## GIVEN INSTRUCTION A:
In the advice essay below, about how many adults did the writer ask for advice during senior year of high school?
## GIVEN INSTRUCTION B:
List every example of generic, watered-down advice that the advice essay below quotes from the adults.

## PAGE EXCERPT:
BEGIN

My senior year of high school I asked as many adults as I could for the single, best piece of advice they could give to a young man just about to enter the real world. I probably asked around 30 or 40 adults this question, and I never met one who had an answer ready. They all had to stop and think about it. Most of them acted like that was the first time anyone ever asked them to sum up what they’d learned in life.
I don’t specifically remember any of the advice they gave me because most of it was generic and watered down to the point of being useless like, “Do your best.” “Don’t have any regrets.” or “Love everybody.” What I did learn from them and what did stick with me was that not having an explanation for who you are, where you’re going, where you’ve been and what you’ve learned is no way to go through life.
Since I don’t want to be that guy I’m going to give my speech to the younger generation right now. The most important thing I can tell young people is that your life is your responsibility. Life isn’t a bowl of cherries. Life is hard, and it’s going to knock you down. You can blame the whole world for all your problems, but even if you’re right, your life is still your responsibility and nobody else’s. Once you’re dead all excuses are moot. Death doesn’t ask you how the world treated you. Death asks you how you lived your life.
If you want to make the most of out of your life you need to plot a goal, lay out a plan in writing and focus the rest of your life on it. In order to know what you want out of life you have to do two things. First, you need to define yourself.
Everyone can tell you their name and where they’re from, but most people don’t spend enough time reflecting on who they are, take time to meditate and feel what it’s like to be them or express themselves through the things they create with their hands. They let the world tell them who and what they are. They associate their identity with the institutions around them. They let the world burn its image onto them instead of burning their image onto the world.
This causes them to spend their entire lives chasing circles trying to find happiness but never truly getting what they want… because they never truly defined what they wanted. They just drifted where the currents took them and then simultaneously cursed and defended where the undertow took them.
Don’t be that guy. Find yourself. Do that by writing your life story. Analyze your past. Map out your journey so far and analyze the patterns. Use that to figure out what made you who you are. Then once you’ve taken control of your growth, create yourself into who you want to be.
Keep pounding away at finding/creating yourself. Take personality tests and start studying psychology as early as possible. You are your mind. If you don’t know how your mind works then you don’t know how you work. Not only will studying psychology help you understand and take control of yourself, but it’ll help you understand other people, and that will be the most important job skill you’ll ever learn no matter what you do for a living.

END

## DATA BLOCK:

BEGIN

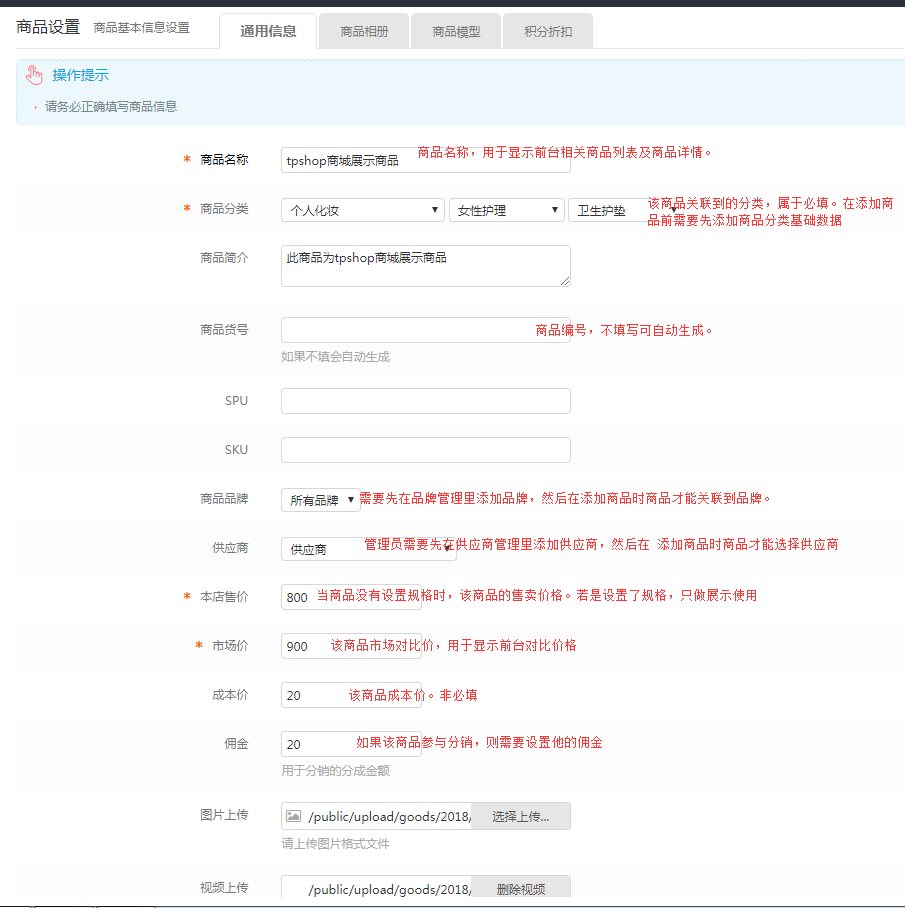Click into the 商品简介 text area

(x=425, y=266)
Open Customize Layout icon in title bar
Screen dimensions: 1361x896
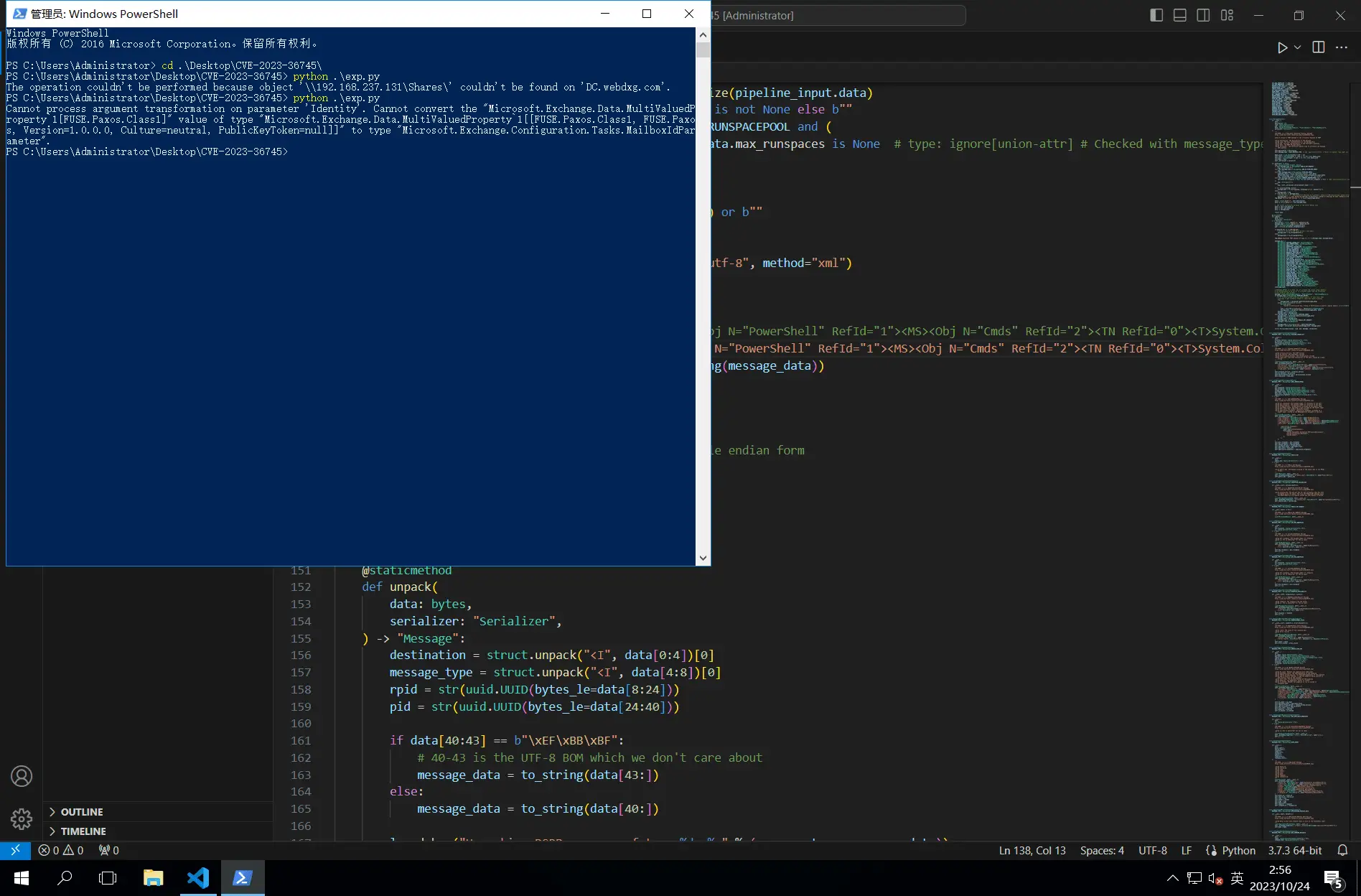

END

## REPLY A:
Around 30 or 40 adults.

## REPLY B:
"Do your best."
"Don't have any regrets."
"Love everybody."